• _PROVIDED ENTRIES_
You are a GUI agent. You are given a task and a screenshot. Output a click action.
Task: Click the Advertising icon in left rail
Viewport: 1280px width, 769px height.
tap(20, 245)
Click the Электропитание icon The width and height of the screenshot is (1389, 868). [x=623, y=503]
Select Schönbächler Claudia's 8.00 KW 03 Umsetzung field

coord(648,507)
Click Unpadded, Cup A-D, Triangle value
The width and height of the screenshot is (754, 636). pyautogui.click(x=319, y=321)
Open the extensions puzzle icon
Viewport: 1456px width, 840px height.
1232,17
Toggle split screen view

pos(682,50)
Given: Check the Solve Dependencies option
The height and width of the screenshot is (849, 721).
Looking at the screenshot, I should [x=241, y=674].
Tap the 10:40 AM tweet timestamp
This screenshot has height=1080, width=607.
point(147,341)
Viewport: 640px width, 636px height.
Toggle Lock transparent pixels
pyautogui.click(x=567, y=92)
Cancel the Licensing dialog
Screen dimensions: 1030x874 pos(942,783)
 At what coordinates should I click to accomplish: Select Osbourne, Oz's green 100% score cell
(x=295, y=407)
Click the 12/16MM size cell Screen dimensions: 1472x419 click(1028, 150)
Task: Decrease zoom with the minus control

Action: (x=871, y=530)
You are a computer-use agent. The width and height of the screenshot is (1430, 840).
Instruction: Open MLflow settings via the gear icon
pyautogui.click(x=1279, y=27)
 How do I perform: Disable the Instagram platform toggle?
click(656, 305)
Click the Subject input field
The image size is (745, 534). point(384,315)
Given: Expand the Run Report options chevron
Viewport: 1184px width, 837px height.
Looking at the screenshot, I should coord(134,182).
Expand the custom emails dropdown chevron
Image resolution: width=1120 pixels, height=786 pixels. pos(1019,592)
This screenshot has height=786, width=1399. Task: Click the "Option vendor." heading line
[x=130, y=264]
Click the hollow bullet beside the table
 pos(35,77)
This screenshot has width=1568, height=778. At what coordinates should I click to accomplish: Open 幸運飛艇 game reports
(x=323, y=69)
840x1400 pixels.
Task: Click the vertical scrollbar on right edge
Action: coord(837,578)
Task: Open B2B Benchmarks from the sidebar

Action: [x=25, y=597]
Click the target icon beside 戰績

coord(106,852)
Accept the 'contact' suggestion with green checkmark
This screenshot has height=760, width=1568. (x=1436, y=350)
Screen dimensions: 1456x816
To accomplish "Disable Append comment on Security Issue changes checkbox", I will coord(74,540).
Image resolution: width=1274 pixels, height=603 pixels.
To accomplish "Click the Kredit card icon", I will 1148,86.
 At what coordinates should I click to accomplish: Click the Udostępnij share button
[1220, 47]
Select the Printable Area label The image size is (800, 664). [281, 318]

• _DIRECTIONS_
Copy out every one of the entries above, line for line, with nothing changed.

• _OUTPUT_
You are a GUI agent. You are given a task and a screenshot. Output a click action.
Task: Click the Advertising icon in left rail
Viewport: 1280px width, 769px height.
tap(20, 245)
Click the Электропитание icon The width and height of the screenshot is (1389, 868). [x=623, y=503]
Select Schönbächler Claudia's 8.00 KW 03 Umsetzung field

coord(648,507)
Click Unpadded, Cup A-D, Triangle value
The width and height of the screenshot is (754, 636). pyautogui.click(x=319, y=321)
Open the extensions puzzle icon
Viewport: 1456px width, 840px height.
1232,17
Toggle split screen view

pos(682,50)
Given: Check the Solve Dependencies option
The height and width of the screenshot is (849, 721).
Looking at the screenshot, I should [x=241, y=674].
Tap the 10:40 AM tweet timestamp
This screenshot has height=1080, width=607.
point(147,341)
Viewport: 640px width, 636px height.
Toggle Lock transparent pixels
pyautogui.click(x=567, y=92)
Cancel the Licensing dialog
Screen dimensions: 1030x874 pos(942,783)
 At what coordinates should I click to accomplish: Select Osbourne, Oz's green 100% score cell
(x=295, y=407)
Click the 12/16MM size cell Screen dimensions: 1472x419 click(1028, 150)
Task: Decrease zoom with the minus control

Action: (x=871, y=530)
You are a computer-use agent. The width and height of the screenshot is (1430, 840).
Instruction: Open MLflow settings via the gear icon
pyautogui.click(x=1279, y=27)
 How do I perform: Disable the Instagram platform toggle?
click(656, 305)
Click the Subject input field
The image size is (745, 534). point(384,315)
Given: Expand the Run Report options chevron
Viewport: 1184px width, 837px height.
Looking at the screenshot, I should coord(134,182).
Expand the custom emails dropdown chevron
Image resolution: width=1120 pixels, height=786 pixels. pos(1019,592)
This screenshot has height=786, width=1399. Task: Click the "Option vendor." heading line
[x=130, y=264]
Click the hollow bullet beside the table
 pos(35,77)
This screenshot has width=1568, height=778. At what coordinates should I click to accomplish: Open 幸運飛艇 game reports
(x=323, y=69)
840x1400 pixels.
Task: Click the vertical scrollbar on right edge
Action: coord(837,578)
Task: Open B2B Benchmarks from the sidebar

Action: [x=25, y=597]
Click the target icon beside 戰績

coord(106,852)
Accept the 'contact' suggestion with green checkmark
This screenshot has height=760, width=1568. (x=1436, y=350)
Screen dimensions: 1456x816
To accomplish "Disable Append comment on Security Issue changes checkbox", I will coord(74,540).
Image resolution: width=1274 pixels, height=603 pixels.
To accomplish "Click the Kredit card icon", I will 1148,86.
 At what coordinates should I click to accomplish: Click the Udostępnij share button
[1220, 47]
Select the Printable Area label The image size is (800, 664). [281, 318]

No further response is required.